Asia Bibi's Muslim lawyer to speak on freedom of religion at Welsh church

by Heather Preston

The Muslim lawyer who saved a condemned Christian woman from execution in Pakistan is visiting the UK to highlight the challenges faced by religious minorities there and those who represent them.

Saif ul Malook defended Asia Bibi after she was sentenced to death for blasphemy in 2010 and spent eight years in prison. 

In the Islamic majority country of Pakistan, blasphemy is a crime punishable by death.  

Christians are a minority there, making up just two per cent of the population.

Under Malook's representation, Bibi was acquitted and subsequently reunited with her family in 2019.

By defending a Christian accused of heresy against the prophet Muhammad, Malook was subjected to a number of death threats himself.

Malook will be speaking at St Edmund's Church, Crickhowell on Sunday afternoon about freedom of belief and the challenges lawyers face defending victims of blasphemy law.

Rector of St Edmunds, Rev Rana Khan tells Premier attorney's in Pakistan face great danger: "Some [lawyers] have already been killed. And those judges who gave justice by acquitting those accused of blasphemy law, they were killed in Pakistan.

"Malook was a man who made it possible that Asia was able to be free.
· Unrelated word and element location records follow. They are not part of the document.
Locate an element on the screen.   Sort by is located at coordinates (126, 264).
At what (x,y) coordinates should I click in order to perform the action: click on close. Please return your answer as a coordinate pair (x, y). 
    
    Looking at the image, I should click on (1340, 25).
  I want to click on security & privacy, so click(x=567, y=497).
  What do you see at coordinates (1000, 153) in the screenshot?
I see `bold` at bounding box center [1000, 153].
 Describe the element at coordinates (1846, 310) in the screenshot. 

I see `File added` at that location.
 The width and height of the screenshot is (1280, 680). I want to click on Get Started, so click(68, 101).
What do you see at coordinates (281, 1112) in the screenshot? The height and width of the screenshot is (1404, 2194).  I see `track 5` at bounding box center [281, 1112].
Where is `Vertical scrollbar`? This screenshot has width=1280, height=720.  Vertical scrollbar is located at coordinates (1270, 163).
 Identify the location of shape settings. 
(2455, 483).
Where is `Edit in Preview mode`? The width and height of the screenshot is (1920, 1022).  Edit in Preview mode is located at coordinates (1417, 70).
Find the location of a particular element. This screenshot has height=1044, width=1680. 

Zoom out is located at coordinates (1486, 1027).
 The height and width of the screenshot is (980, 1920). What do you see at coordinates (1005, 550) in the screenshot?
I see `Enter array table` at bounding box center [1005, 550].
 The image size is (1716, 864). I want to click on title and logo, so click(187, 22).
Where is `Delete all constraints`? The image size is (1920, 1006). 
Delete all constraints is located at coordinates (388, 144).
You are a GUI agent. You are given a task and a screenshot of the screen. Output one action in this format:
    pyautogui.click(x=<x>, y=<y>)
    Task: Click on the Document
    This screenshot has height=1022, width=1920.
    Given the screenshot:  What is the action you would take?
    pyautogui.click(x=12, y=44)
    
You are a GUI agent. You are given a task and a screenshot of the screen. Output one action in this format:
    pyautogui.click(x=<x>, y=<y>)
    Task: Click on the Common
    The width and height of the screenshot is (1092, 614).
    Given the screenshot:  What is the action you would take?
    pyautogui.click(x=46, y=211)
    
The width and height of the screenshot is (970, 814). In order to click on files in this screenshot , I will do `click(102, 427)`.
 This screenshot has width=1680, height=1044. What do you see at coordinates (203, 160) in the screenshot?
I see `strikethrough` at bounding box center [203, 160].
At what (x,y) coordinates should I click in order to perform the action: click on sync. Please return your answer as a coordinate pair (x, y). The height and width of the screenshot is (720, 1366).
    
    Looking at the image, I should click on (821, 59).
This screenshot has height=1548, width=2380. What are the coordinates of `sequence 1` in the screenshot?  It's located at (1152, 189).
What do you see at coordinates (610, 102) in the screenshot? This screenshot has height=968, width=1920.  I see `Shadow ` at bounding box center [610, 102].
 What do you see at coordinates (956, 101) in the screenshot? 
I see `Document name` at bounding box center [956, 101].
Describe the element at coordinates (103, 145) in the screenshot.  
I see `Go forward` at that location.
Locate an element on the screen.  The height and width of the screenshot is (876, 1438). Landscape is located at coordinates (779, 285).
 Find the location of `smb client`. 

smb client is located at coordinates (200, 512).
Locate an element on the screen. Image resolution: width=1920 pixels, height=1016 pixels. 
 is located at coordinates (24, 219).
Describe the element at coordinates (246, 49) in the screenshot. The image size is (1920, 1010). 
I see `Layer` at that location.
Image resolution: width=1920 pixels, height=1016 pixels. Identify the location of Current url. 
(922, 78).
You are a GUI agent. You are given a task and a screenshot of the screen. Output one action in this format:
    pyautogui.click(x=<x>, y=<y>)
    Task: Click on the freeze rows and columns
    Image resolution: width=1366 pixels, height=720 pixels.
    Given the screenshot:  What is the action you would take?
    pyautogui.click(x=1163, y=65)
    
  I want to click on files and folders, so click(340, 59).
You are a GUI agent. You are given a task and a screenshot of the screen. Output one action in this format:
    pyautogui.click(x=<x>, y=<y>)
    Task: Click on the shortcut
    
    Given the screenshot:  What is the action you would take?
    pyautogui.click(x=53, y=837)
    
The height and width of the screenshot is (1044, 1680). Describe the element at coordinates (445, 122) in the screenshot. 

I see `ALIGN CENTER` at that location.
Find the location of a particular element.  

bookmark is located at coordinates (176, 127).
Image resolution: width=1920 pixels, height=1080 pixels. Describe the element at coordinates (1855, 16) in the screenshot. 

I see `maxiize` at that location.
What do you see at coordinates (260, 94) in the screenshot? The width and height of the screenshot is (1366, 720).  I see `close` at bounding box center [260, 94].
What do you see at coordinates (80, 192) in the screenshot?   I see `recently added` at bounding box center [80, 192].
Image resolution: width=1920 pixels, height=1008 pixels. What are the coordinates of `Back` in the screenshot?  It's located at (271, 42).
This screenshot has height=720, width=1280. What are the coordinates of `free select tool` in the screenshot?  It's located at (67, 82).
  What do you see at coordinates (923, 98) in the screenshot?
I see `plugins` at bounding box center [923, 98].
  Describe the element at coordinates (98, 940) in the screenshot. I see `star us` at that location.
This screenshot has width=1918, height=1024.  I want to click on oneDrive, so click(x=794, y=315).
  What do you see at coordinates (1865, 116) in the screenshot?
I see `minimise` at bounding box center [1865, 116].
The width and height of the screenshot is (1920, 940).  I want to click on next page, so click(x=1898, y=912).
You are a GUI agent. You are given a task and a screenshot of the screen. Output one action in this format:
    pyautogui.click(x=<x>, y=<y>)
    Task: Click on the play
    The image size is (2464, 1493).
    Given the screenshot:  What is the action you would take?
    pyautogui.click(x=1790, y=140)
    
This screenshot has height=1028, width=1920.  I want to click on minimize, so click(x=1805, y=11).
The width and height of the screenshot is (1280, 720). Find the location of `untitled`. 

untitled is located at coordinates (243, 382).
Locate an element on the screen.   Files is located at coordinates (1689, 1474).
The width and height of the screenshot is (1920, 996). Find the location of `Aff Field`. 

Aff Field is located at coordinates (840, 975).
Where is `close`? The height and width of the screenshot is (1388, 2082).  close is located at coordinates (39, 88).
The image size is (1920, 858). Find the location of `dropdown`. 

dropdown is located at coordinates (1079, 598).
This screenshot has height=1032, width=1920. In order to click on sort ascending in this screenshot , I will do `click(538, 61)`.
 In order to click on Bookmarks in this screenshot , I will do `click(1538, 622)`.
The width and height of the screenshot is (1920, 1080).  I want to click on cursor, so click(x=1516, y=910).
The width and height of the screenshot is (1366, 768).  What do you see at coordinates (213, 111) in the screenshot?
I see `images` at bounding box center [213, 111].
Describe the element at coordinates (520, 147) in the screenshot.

She is safe in Canada now, but he himself took his life under significant danger.

"He is a brave and courageous man, by speaking for someone with whom he doesn't share his faith. He is a Muslim, but on the other hand, he is very much inspired by stories of all those people who speak for others."

In 2011, Pakistan's Minorities Minister Shabaz Bhatti, a fellow Christian who spoke out in defence of Asia was assassinated en route to work.

Khan explains why Malooks' visit is significant:

"It's important for us to know what's going on in other parts of the world. Sometimes we take it for granted we have freedom here, to a large extent, to exercise and express our faith, but in many parts of the world, especially Christians are under enormous pressure and they are not able to express what they believe. It's important for us to keep our brothers and sisters and all those who are victim of religious freedom, intolerance [in our prayers]. 

Pakistan remains at number 5 on the Open Doors World Watch list of countries where Christians face the most extreme persecution. Despite the acquittal and release of Asia Bibi in 2019, Christians continue to receive death sentences under the country's notorious blasphemy laws, with a Pakistani court sentencing two brothers, Qaisar and Amoon Ayub, to death for allegedly posting 'disrespectful material' online.